Excerpted text:

'''

Sugar Is Toxic, Says Dietary Scientist Robert Lustig on 60 Minutes
Sugar isn't healthy. That's a fact most people don't deny. But is the sweetener the worst thing in the American diet? According to a vocal minority of researchers, that's exactly the case. Led by University of California Endocrinologist Robert Lustig, these experts claim that sugar is the primary cause of obesity, diabetes, heart disease, and even some cancers.
What's more, the theory appears to be going mainstream. Major news outlets are giving the sugar-chronic disease link serious attention, and not in order to disprove it.
During a 60 Minutes feature on the issue, Lustig told CBS that sugar, whether sucrose (table sugar) or High Fructose Corn Syrup, is toxic, and should be treated no differently than alcohol or tobacco. "Ultimately, this is a public health crisis ... you have to do big things and you have to do them across the board," Lustig said. "Tobacco and alcohol are perfect examples. "I think sugar belongs in this exact same wastebasket."

'''

To do:
1 - For each statement, answer yes or no on whether the sugar article agrees, and quote the words that decide it. (a) Robert Lustig is an endocrinologist at the University of California. (b) Major news outlets are covering the sugar-chronic disease link in order to disprove it. (c) Lustig told CBS that High Fructose Corn Syrup, unlike table sugar, is not toxic.
2 - Answer these questions from the sugar article.
(a) Which diseases do the researchers led by Lustig call sugar the primary cause of?
(b) Which network did Lustig speak to during the 60 Minutes feature?
(c) What did Lustig say sugar should be treated no differently than?
3 - Reproduce the sugar article word for word, from "Sugar Is Toxic, Says" down to "to disprove it.".
These records were drawn from a different source than the sugar article.

Stored items:
'''

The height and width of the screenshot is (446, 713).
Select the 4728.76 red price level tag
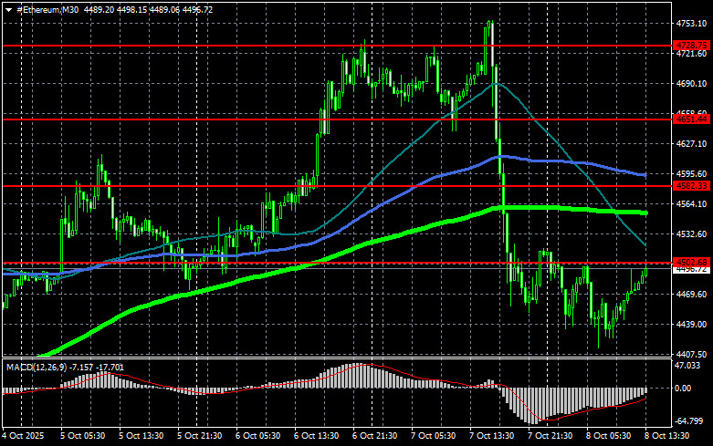coord(691,44)
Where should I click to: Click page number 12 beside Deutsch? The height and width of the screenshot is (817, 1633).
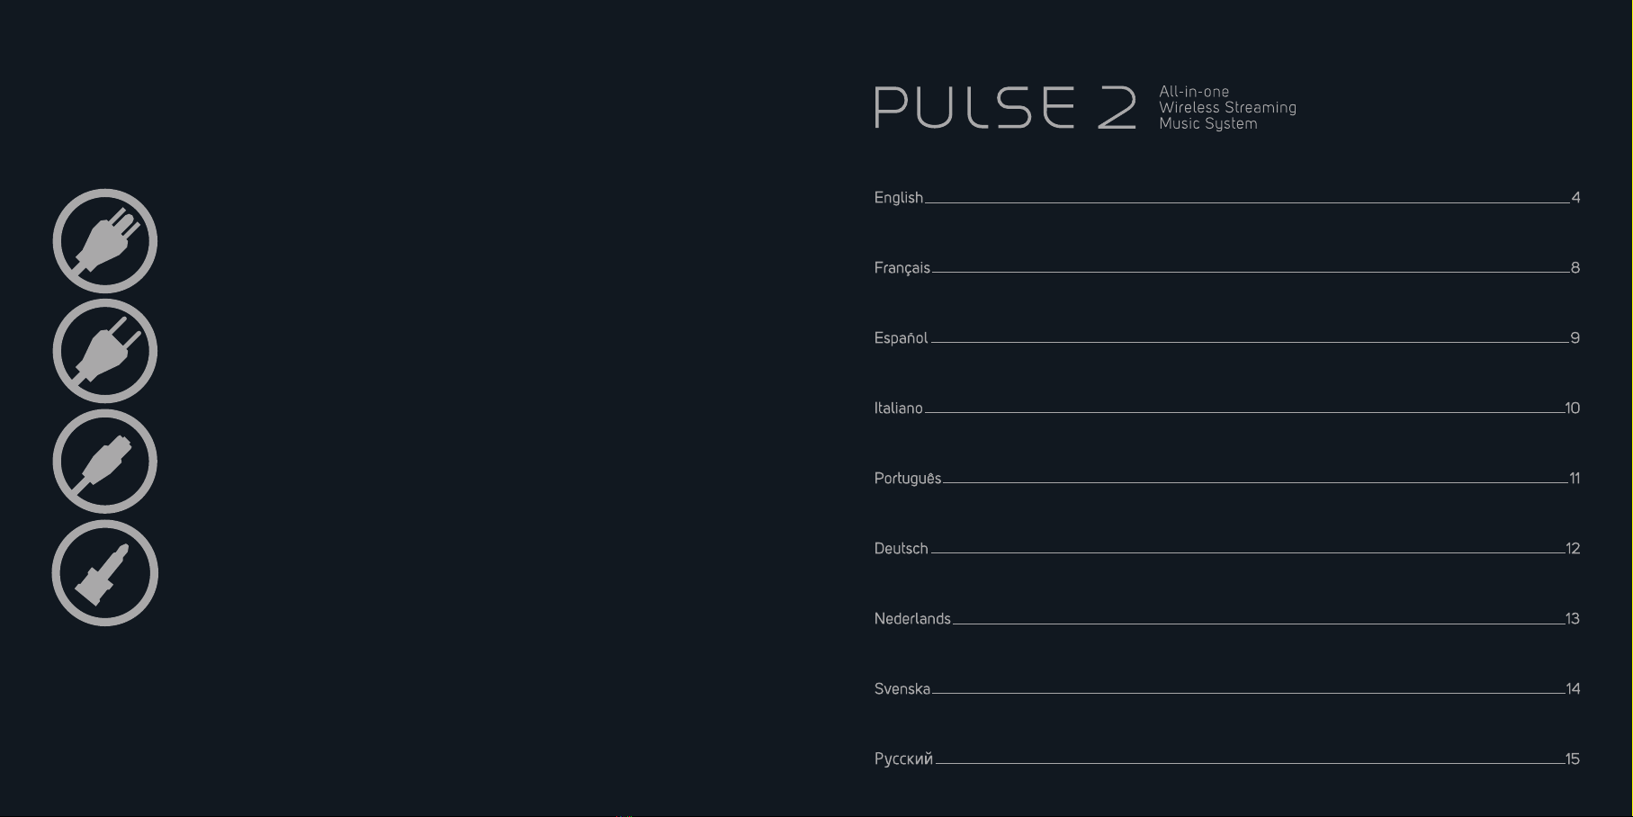click(x=1572, y=549)

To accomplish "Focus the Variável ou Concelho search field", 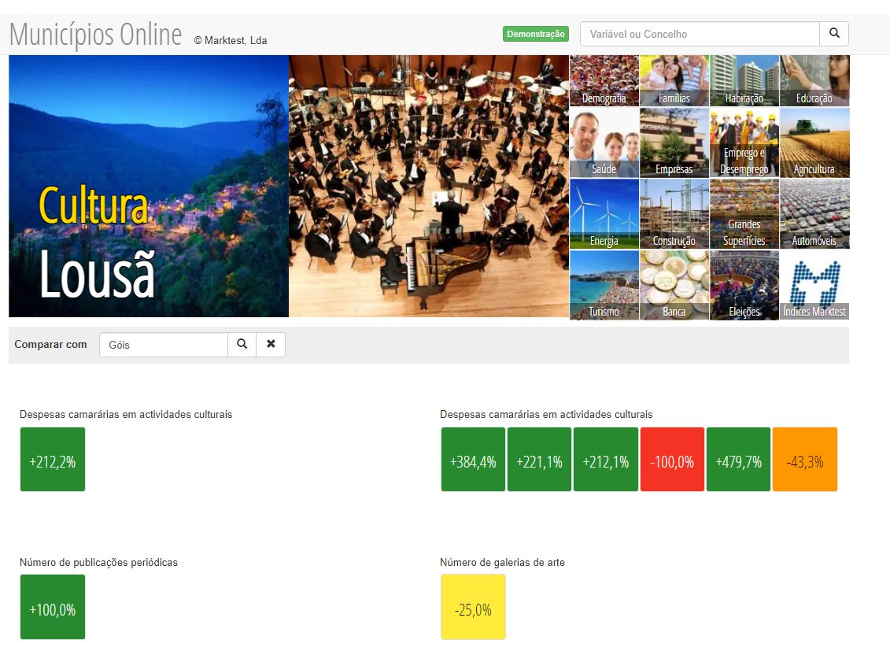I will 700,34.
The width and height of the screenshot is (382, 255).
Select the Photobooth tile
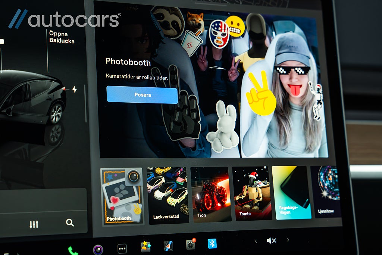coord(122,196)
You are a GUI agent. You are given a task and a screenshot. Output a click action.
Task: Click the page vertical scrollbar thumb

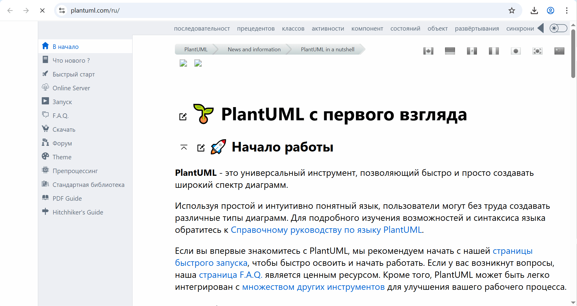pyautogui.click(x=573, y=54)
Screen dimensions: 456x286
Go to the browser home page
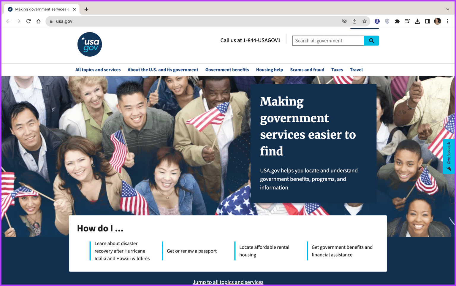pyautogui.click(x=39, y=21)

'''

Answer section:
1 -
(a) Yes: "Led by University of California Endocrinologist Robert Lustig"
(b) No: "and not in order to disprove it"
(c) No: "sugar, whether sucrose (table sugar) or High Fructose Corn Syrup, is toxic"

2 -
(a) Obesity, diabetes, heart disease, and even some cancers.
(b) CBS.
(c) Alcohol or tobacco.

3 -
Sugar Is Toxic, Says Dietary Scientist Robert Lustig on 60 Minutes
Sugar isn't healthy. That's a fact most people don't deny. But is the sweetener the worst thing in the American diet? According to a vocal minority of researchers, that's exactly the case. Led by University of California Endocrinologist Robert Lustig, these experts claim that sugar is the primary cause of obesity, diabetes, heart disease, and even some cancers.
What's more, the theory appears to be going mainstream. Major news outlets are giving the sugar-chronic disease link serious attention, and not in order to disprove it.